→ **Problem to work on**:
Does each statement below agree with the text about India? (a) The writer booked a flight to Delhi as an escape. (b) The writer spent a month in India before returning home. (c) The friends the writer stayed with in Delhi ran a hotel. Answer yes or no for each, and quote the words from the text that decide it.

My father was a Christian but my (white) mother loved Indian culture, so The Bible and The Bhagavad Gita jostled next to each other on our bookshelves, and I was brought up to treat my health problems with Ayurveda – of a more authentic kind than the branded variety you tend to find in shops selling fancy bubble bath.

For years I'd been planning to go to India, yet never got round to it; invitations popped into my inbox, but there always some commitment that held me back.

Then in 2005, I met a writer and experienced a wild love affair of such intensity that it burnt me through even before it ended and broke my heart. I practise meditation (another Indian quirk from my upbringing) which normally keeps me calm, but my lost love had turned me into an uncharacteristic nervous wreck, sleeping three hours a night, my inner compass whirling from one direction to another until I found it impossible to make even the simplest decisions. So I decided to escape. I booked a flight to Delhi.

Everyone I know who visits India returns recounting such diverse experiences that it seems they are talking about entirely different countries. Some do drugs in Goa; some find spiritual joy in ashrams; some eat dodgy curries and come back as quivering skeletons, having lost three stone. From the moment I stepped off the plane at 3am and got into the back of a taxi, I fell in love with the country. I was staying with some friends who ran a hotel in Delhi and when I entered they greeted me by putting garlands around my neck.

A lot of the Britons I met there were suffering from culture shock. One complained how appalled he was by the roads pitted with pot holes, where cows strolled at a languid pace and rickshaws veered and jiggled around them. But I felt far more at home in Delhi than I ever had back in England, whether in genteel Surrey or thriving Manchester. I felt my heart repair and heal.

When I came home two weeks later, I had culture shock in reverse: there were too many cars in England, a severe lack of cows, and everyone seemed so harsh compared to the warmth of Indians.

India is a country where you cannot really maintain a sense of privacy – you feel constantly invaded, pulled into interaction with every moment, but there is a much stronger sense of being part of a whole. India had changed my heart – though it took an unexpected incident to make me realise how.

I found myself standing in a taxi queue late one Saturday outside Morden Tube station. A drizzle was falling, the wind was icy and the pavement was pock-marked with cigarette butts. An old man in the queue started talking to me. He sounded as though he was drunk, his speech a slur of words.

Before India, I would have ignored him and politely edged away. But that night I realised that India had changed my heart, dissolved boundaries, softened a certain shy stiffness in me.

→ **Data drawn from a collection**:
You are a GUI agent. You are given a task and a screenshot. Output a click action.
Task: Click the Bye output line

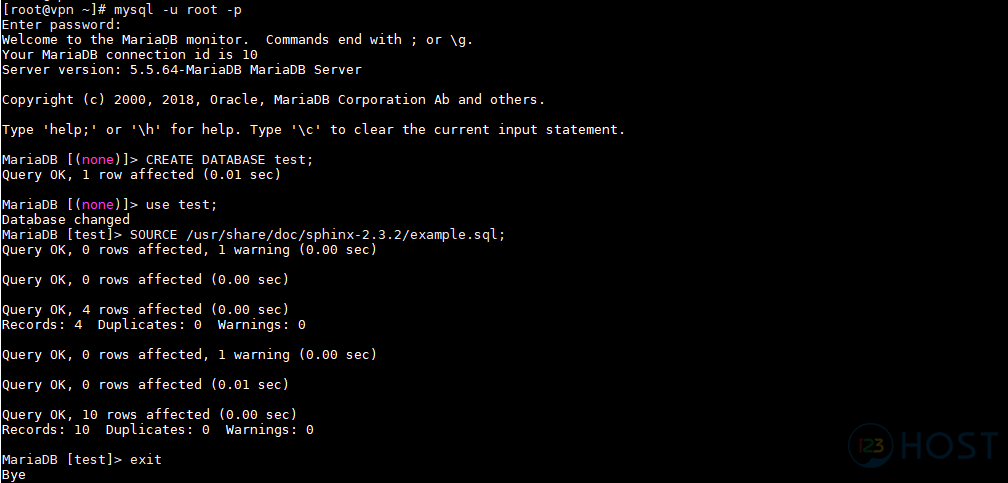[14, 475]
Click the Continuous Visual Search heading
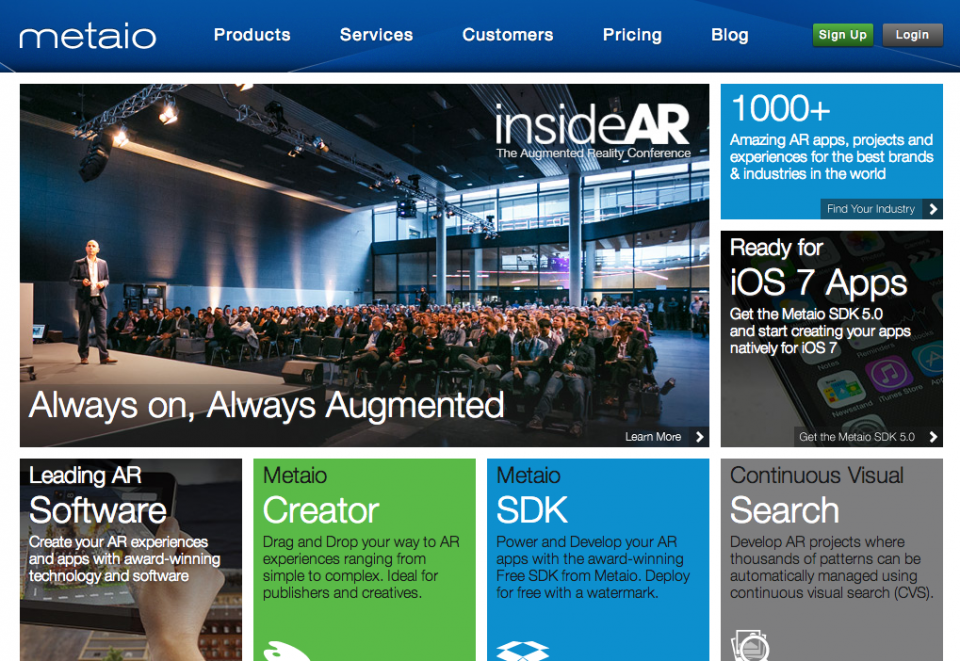The height and width of the screenshot is (661, 960). point(816,494)
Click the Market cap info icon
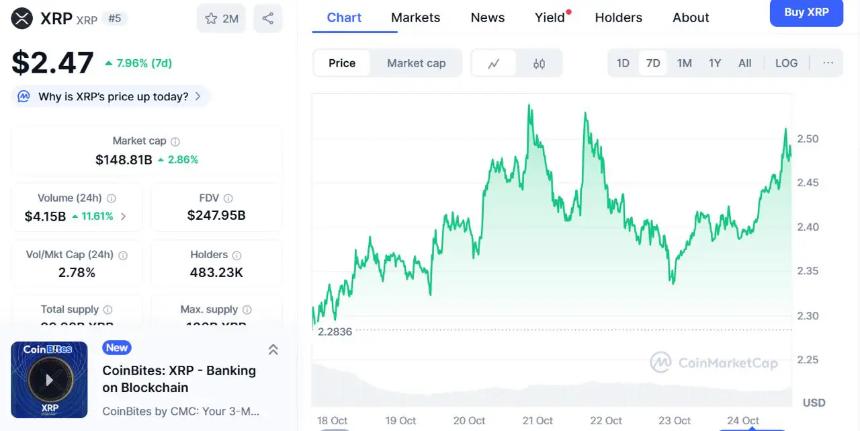The width and height of the screenshot is (860, 431). click(175, 142)
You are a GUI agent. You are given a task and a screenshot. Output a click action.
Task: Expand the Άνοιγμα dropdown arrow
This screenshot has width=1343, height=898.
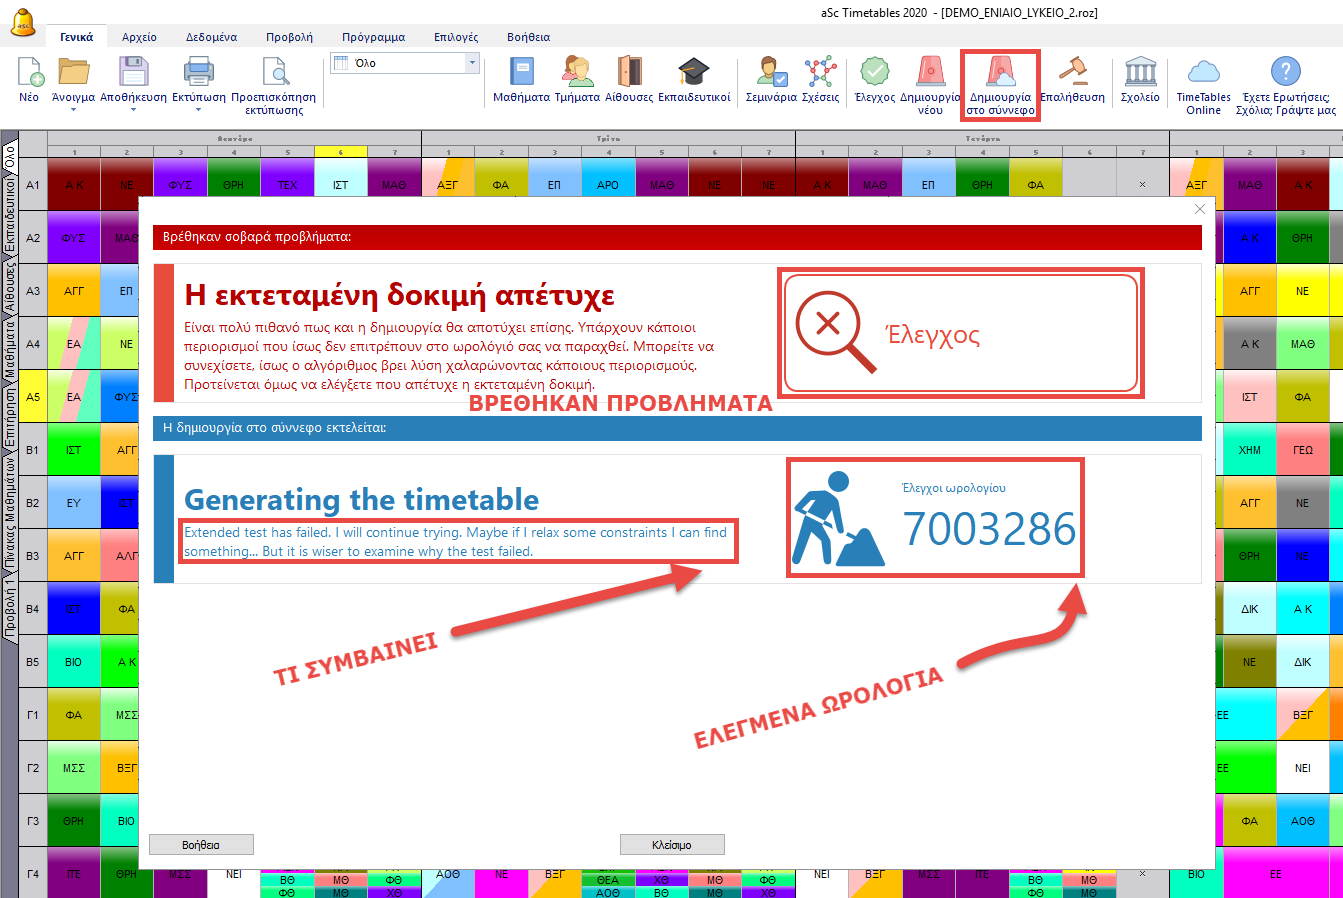[x=73, y=110]
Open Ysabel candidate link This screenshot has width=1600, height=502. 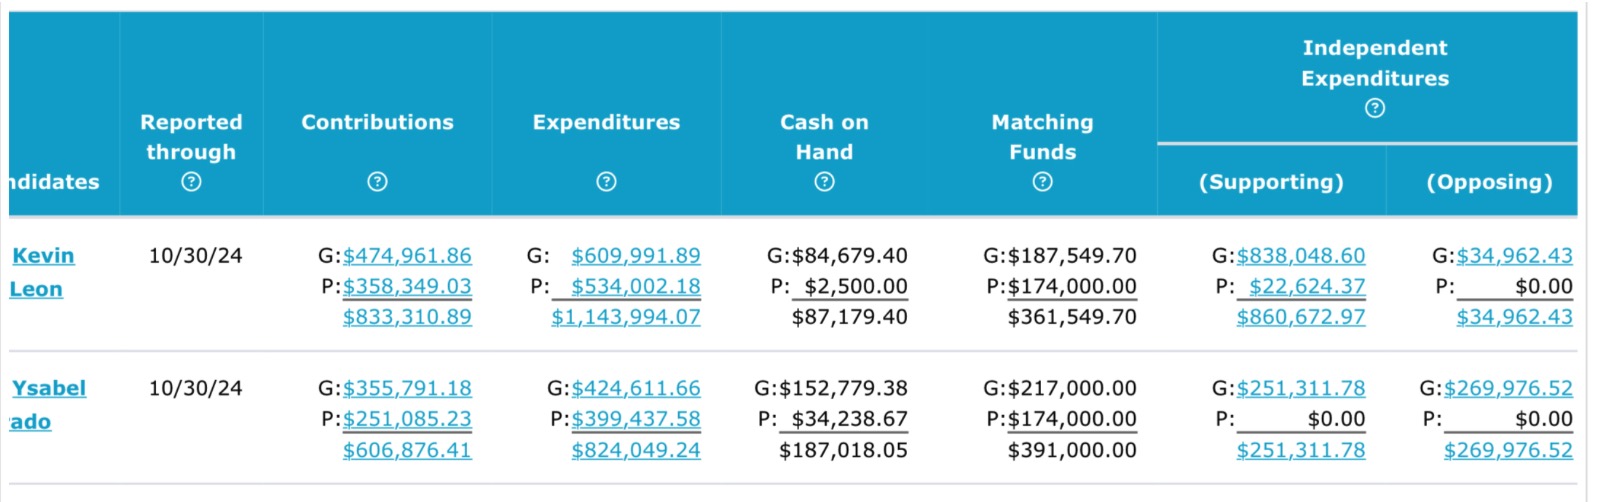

→ **Answer space**:
(a) Yes: "So I decided to escape. I booked a flight to Delhi."
(b) No: "When I came home two weeks later"
(c) Yes: "I was staying with some friends who ran a hotel in Delhi"